▸ What is being asked: Restate word for word the span that opens with the line containing "Task: Click the 10:30 time axis label" and closes with the final line of the data; give only those lines.

▸ The data:
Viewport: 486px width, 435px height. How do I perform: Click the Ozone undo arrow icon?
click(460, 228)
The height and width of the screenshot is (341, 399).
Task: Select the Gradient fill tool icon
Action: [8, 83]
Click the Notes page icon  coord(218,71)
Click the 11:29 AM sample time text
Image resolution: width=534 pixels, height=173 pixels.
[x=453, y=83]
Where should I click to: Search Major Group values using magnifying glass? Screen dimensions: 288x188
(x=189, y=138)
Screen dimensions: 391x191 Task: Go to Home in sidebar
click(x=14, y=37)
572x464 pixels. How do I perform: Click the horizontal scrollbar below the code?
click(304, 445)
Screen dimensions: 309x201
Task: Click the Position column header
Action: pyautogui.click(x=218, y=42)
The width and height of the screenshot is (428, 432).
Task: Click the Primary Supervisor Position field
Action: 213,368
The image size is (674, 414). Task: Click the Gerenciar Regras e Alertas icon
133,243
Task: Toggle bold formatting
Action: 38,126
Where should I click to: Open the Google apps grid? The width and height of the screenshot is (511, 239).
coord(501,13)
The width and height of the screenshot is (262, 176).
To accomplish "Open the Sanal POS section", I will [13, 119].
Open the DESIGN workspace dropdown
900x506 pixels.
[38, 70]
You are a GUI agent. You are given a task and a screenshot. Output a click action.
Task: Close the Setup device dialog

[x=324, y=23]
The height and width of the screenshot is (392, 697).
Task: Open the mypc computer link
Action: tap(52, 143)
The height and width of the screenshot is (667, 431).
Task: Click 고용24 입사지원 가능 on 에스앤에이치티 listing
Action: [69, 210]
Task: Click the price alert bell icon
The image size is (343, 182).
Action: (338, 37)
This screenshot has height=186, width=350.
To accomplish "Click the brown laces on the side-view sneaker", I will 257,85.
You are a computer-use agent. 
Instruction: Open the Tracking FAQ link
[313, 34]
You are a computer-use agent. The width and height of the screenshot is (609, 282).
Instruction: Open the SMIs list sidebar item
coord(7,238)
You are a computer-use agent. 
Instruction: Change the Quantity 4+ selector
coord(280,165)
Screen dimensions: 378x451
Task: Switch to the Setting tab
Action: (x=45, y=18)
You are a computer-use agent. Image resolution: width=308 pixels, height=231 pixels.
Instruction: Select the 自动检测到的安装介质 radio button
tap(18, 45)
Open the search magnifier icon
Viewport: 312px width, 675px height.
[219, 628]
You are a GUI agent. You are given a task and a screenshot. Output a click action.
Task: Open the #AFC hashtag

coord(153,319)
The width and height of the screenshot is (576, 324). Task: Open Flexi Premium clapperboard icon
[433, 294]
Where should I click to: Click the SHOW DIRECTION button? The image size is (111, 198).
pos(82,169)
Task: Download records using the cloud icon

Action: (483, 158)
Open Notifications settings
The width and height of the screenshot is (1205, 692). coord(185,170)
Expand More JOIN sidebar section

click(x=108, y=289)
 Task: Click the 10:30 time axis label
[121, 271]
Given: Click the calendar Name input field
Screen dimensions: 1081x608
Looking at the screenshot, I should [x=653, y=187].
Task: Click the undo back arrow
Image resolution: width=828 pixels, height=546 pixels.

▸ Exercise answer:
 Task: Click the 10:30 time axis label
[121, 271]
Given: Click the calendar Name input field
Screen dimensions: 1081x608
Looking at the screenshot, I should [x=653, y=187].
Task: Click the undo back arrow
Image resolution: width=828 pixels, height=546 pixels.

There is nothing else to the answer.